OCaml Warm-Up

Module 0 — Program Analysis Bootcamp

Getting ready for program analysis with OCaml

5 exercises • ~2 hours • No tests — guided tutorials

Learning Objectives

By the end of this module, you will be able to:

  1. Write OCaml functions using let bindings, type annotations, pattern matching, and recursion
  2. Define and manipulate algebraic data types (ADTs) representing expression trees
  3. Use collection typesList.map/fold, StringMap, StringSet, and ref
  4. Build modules satisfying a signature and use functors to parameterize code
  5. Read and extend ocamllex/Menhir grammar rules for a simple parser
Why these five? Each exercise directly foreshadows a concept you'll use in Modules 2-6: AST types, dataflow sets, abstract domains, and parser grammars.

Why OCaml for Program Analysis?

Pattern Matching

Match on AST node types directly. The compiler warns you if you forget a case.

Algebraic Data Types

ASTs, lattice values, and analysis results are all naturally expressed as ADTs.

Type Safety

Strong static types catch bugs at compile time — no null pointer surprises.

Immutability by Default

Functional style means fewer side effects, easier reasoning about program state.

Module System

Signatures + functors let you write generic analyses parameterized by abstract domains.

Tooling

ocamllex and Menhir provide industrial-strength lexer/parser generators.

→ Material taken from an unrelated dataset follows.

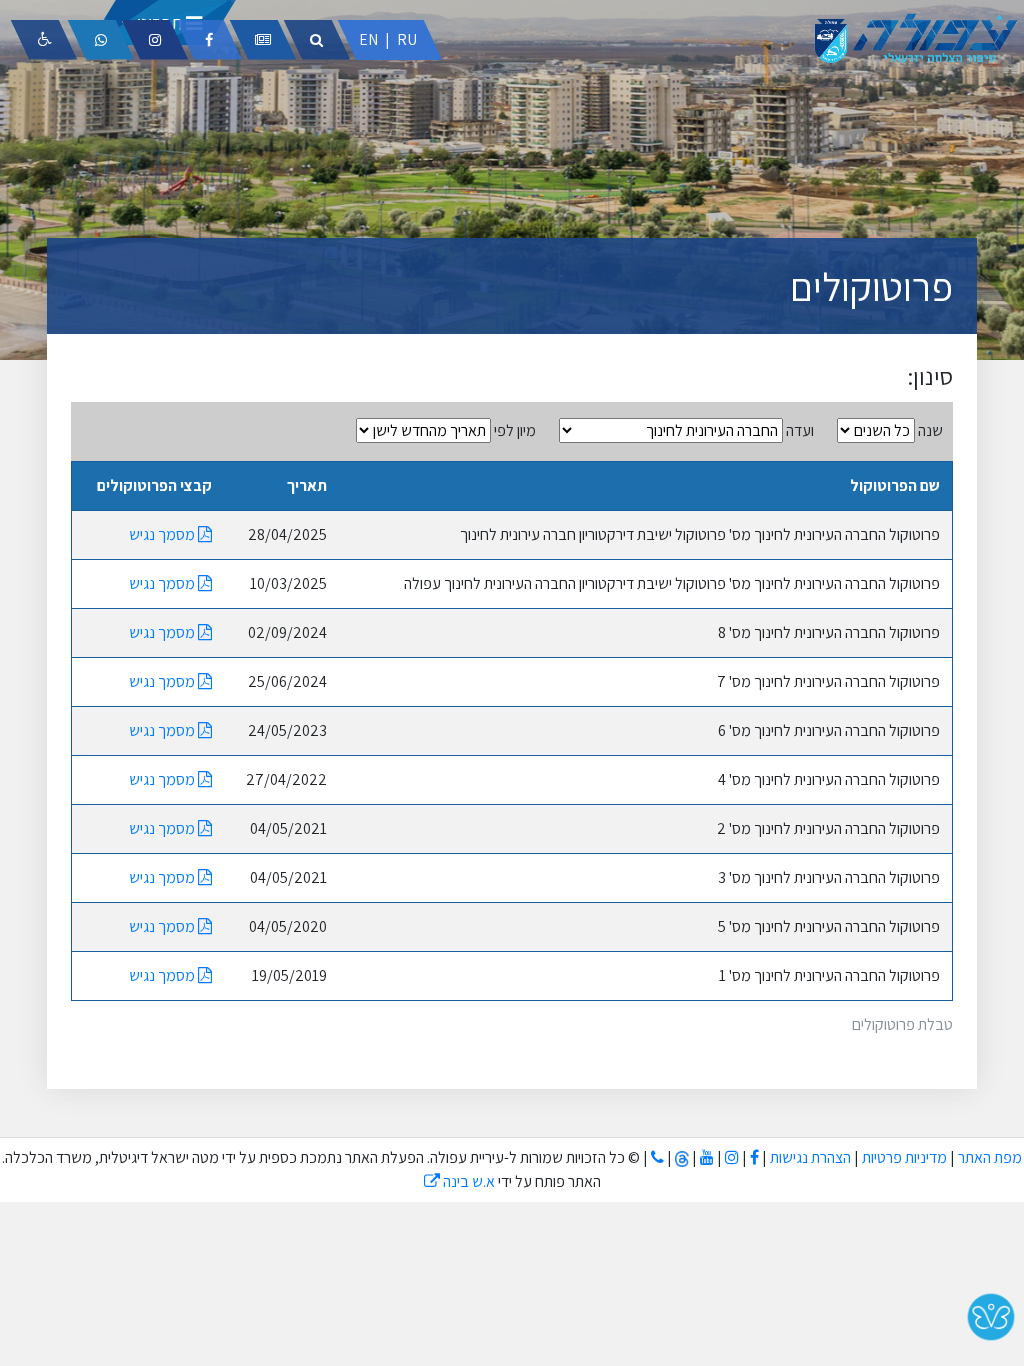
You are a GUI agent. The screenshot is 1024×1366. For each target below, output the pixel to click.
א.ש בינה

Industry note: Facebook's Infer, Jane Street's trading systems, and the Coq proof assistant are all built in OCaml.

OCaml Basics

Top-level bindings

(* Immutable binding *) let x = 42 (* Function with type annotations *) let square (n : int) : int = n * n (* Multiple arguments *) let add (a : int) (b : int) : int = a + b

Local bindings with let...in

let hypotenuse a b = let a2 = a *. a in let b2 = b *. b in Float.sqrt (a2 +. b2)

Tuples — lightweight grouping

(* A position is (line, column) *) type pos = int * int let origin : pos = (1, 1) (* Destructure in function args *) let format_pos ((line, col) : pos) = Printf.sprintf "line %d, col %d" line col

Tuples are positional — access by pattern matching, not by name.

Records — named fields

type assignment = { var_name : string; value : int; line : int; } let a = { var_name = "x"; value = 5; line = 1 } let name = a.var_name (* Functional update — NEW record *) let a' = { a with value = a.value + 3 }

Records are immutable by default. Use { r with field = v } to "update".

If / then / else (expression, not statement)

let abs x = if x >= 0 then x else -x (* Returns a value — no "return" keyword *) let classify n = if n > 0 then "positive" else if n < 0 then "negative" else "zero"
Key idea: Everything in OCaml is an expression that produces a value. There are no statements.
Exercise 1 builds on these: square, is_empty, greet, is_digit, classify_char.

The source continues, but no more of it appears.